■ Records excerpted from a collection
----
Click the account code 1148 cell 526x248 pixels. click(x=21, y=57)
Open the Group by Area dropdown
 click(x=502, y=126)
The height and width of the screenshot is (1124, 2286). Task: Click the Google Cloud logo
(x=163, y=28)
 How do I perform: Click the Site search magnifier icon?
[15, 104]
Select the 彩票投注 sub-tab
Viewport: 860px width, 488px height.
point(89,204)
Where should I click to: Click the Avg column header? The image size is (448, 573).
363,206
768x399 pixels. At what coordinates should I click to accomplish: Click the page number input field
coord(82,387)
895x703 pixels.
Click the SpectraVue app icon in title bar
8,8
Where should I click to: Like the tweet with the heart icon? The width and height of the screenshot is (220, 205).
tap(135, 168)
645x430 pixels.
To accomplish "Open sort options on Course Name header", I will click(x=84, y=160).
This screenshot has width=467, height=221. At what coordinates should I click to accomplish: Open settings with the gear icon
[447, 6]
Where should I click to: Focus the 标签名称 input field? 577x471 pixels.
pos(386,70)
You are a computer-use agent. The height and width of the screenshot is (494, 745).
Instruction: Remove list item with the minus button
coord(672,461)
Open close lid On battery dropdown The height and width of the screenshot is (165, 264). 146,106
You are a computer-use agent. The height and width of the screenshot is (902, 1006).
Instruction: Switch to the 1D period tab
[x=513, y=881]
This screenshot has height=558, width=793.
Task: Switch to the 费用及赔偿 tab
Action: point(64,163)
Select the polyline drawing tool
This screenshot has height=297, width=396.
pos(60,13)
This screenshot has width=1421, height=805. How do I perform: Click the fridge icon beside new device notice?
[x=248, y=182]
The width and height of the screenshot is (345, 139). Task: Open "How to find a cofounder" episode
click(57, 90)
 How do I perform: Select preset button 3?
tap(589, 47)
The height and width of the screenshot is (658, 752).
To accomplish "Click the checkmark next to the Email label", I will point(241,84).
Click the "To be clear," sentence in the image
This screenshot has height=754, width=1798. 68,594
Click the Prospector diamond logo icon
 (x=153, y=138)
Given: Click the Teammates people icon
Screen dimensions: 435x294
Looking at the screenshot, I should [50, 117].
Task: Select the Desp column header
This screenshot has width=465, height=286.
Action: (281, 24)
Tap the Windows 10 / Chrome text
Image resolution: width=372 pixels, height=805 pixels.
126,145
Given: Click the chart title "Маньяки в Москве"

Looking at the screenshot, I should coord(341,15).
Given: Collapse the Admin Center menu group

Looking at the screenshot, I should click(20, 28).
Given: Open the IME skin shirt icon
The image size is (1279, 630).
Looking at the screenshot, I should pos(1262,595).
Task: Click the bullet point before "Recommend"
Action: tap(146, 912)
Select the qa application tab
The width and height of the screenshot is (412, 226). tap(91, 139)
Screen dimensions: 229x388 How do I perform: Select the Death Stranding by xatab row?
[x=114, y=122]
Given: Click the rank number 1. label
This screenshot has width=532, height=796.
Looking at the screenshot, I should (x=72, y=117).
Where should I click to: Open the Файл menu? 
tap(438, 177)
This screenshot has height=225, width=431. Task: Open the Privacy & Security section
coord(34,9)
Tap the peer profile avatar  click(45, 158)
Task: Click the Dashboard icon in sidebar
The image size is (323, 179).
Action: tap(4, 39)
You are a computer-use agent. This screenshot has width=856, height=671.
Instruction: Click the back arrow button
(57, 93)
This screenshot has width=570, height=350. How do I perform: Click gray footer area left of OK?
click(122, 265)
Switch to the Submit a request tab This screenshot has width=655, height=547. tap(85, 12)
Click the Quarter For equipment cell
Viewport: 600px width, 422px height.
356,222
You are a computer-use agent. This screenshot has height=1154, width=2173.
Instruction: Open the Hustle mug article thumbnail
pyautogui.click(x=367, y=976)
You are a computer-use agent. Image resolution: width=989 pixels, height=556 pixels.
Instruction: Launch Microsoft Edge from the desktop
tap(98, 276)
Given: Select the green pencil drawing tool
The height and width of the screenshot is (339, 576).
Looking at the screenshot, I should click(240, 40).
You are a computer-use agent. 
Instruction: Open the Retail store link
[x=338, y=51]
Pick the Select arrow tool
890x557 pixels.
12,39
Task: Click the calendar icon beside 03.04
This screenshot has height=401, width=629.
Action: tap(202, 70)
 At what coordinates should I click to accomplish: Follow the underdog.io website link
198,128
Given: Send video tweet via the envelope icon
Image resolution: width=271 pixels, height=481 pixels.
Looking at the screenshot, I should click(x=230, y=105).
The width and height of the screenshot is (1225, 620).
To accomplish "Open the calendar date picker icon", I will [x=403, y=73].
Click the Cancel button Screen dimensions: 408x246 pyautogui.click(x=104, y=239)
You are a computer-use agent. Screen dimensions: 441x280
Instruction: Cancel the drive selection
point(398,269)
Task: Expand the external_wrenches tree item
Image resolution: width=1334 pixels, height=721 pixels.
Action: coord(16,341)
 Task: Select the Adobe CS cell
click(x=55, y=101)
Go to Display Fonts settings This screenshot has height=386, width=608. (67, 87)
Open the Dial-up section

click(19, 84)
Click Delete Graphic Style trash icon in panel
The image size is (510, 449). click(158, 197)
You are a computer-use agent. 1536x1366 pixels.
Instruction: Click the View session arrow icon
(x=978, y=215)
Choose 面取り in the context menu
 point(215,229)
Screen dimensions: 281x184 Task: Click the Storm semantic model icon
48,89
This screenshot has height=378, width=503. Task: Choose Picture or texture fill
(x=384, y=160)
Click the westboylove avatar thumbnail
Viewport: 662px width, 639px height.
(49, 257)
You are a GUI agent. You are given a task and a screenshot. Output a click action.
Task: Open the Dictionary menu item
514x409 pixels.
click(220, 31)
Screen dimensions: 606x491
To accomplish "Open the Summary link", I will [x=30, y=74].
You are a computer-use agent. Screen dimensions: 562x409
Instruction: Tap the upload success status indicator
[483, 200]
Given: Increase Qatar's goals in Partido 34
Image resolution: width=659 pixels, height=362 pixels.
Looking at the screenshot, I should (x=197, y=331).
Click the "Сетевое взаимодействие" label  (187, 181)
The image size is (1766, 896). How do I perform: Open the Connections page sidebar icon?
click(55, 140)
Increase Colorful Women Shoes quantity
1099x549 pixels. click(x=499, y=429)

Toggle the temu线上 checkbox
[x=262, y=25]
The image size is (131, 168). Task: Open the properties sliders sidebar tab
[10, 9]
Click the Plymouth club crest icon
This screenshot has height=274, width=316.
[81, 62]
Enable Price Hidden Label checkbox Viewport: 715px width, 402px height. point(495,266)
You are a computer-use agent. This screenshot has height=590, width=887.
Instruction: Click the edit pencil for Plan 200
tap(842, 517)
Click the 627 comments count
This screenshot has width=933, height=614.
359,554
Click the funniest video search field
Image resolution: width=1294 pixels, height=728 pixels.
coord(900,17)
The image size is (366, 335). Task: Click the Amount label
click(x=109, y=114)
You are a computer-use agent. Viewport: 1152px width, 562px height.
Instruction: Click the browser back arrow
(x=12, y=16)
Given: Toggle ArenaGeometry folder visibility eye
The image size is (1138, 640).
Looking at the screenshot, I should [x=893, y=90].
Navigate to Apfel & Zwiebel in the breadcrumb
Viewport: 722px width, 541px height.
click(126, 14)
----
■ What is needed
Determine how many lines of the entries above contain the string "tweet". Give only the number.

■ Exercise answer
2